WHAT YOU ARE ASKED TO DO
Your answer should be the records, copied exactly, with the pictures removed.

---------- PROVIDED RECORDS ----------

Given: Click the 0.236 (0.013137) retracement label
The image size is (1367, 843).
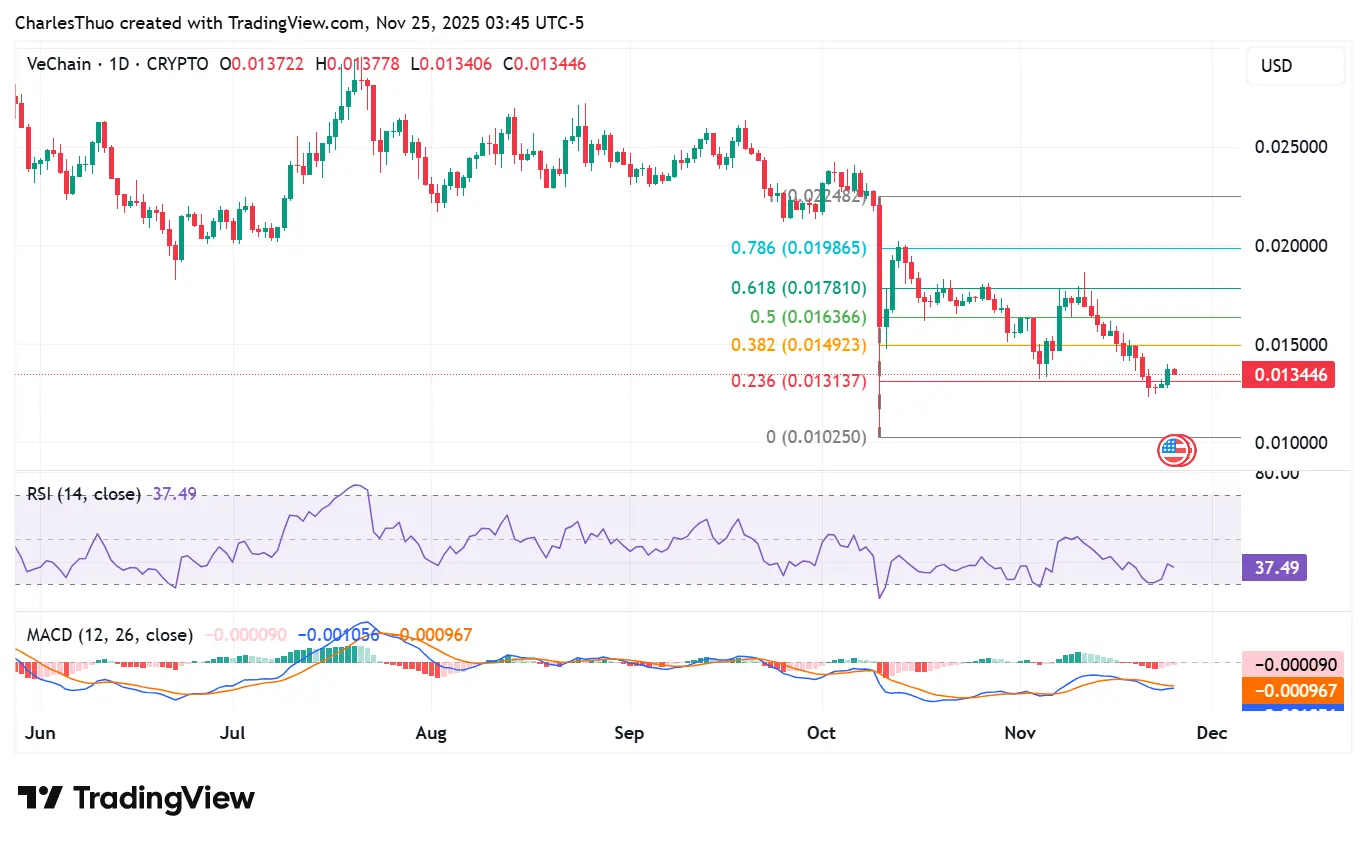Looking at the screenshot, I should pyautogui.click(x=798, y=381).
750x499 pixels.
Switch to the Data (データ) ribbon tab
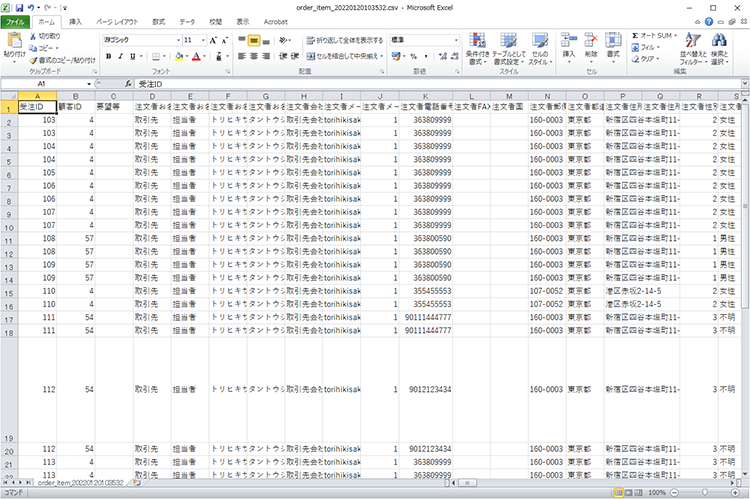(x=188, y=20)
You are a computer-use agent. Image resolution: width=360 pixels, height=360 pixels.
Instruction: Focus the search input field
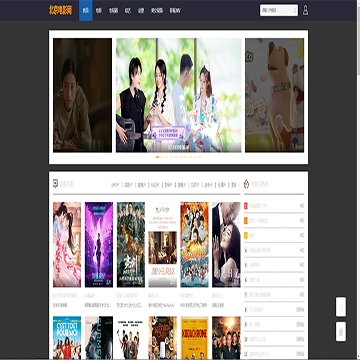(276, 10)
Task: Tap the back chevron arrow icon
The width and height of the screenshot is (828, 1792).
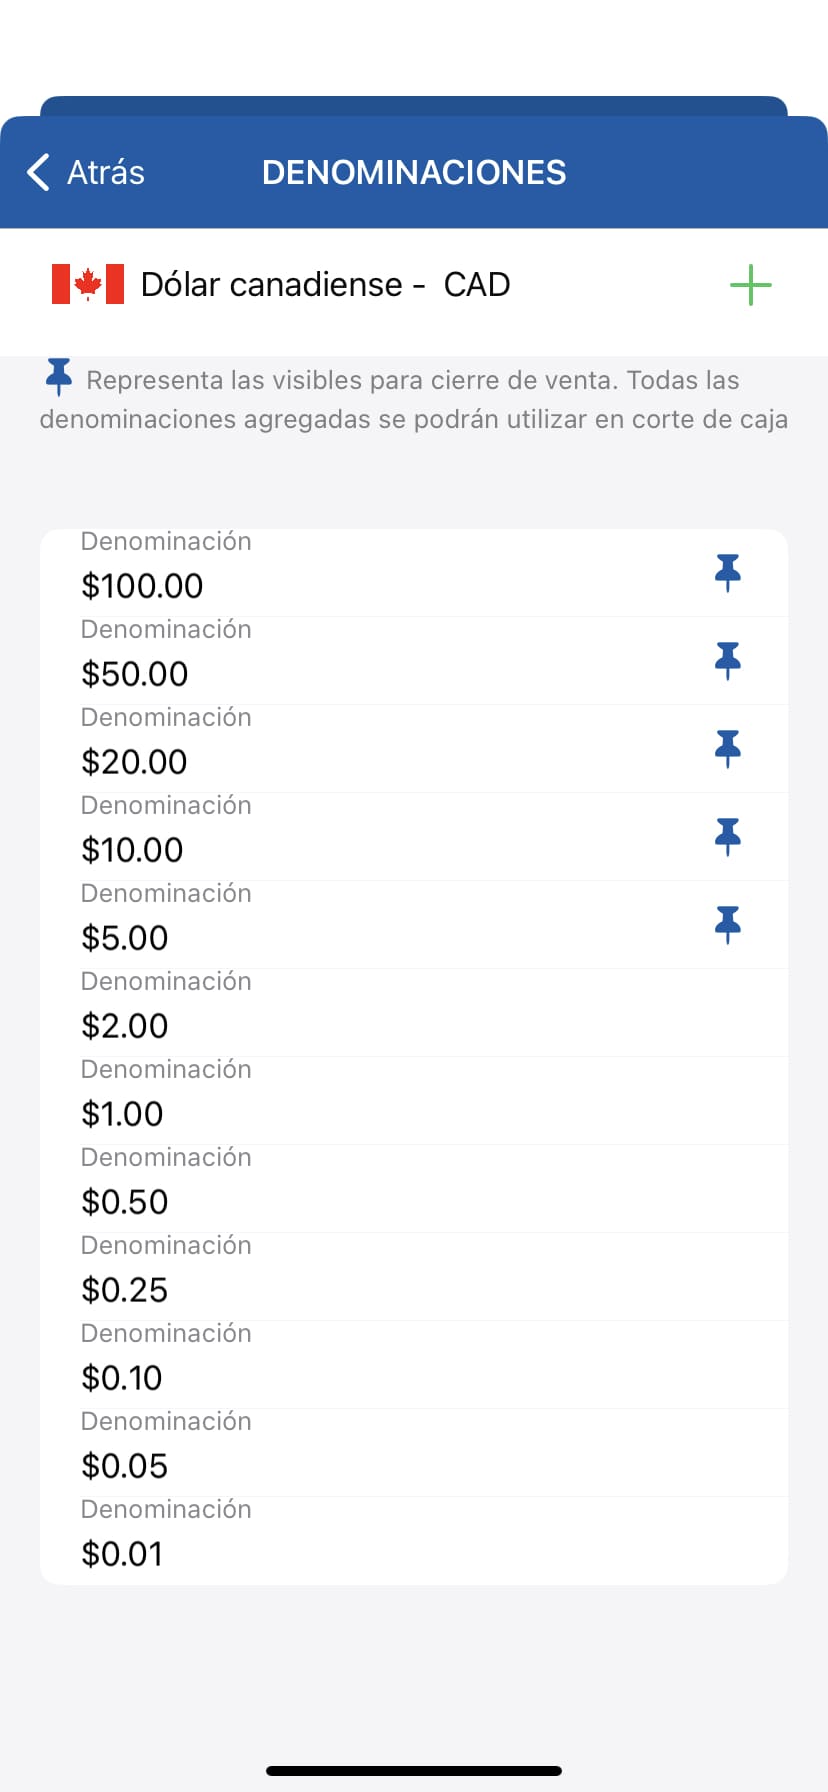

----------

FINISHED TASK
Given: Click the 0.236 (0.013137) retracement label
The image size is (1367, 843).
Looking at the screenshot, I should pyautogui.click(x=798, y=381).
750x499 pixels.
Switch to the Data (データ) ribbon tab
(x=188, y=20)
You are a computer-use agent. Image resolution: width=360 pixels, height=360 pixels.
Instruction: Focus the search input field
(276, 10)
Task: Tap the back chevron arrow icon
The width and height of the screenshot is (828, 1792).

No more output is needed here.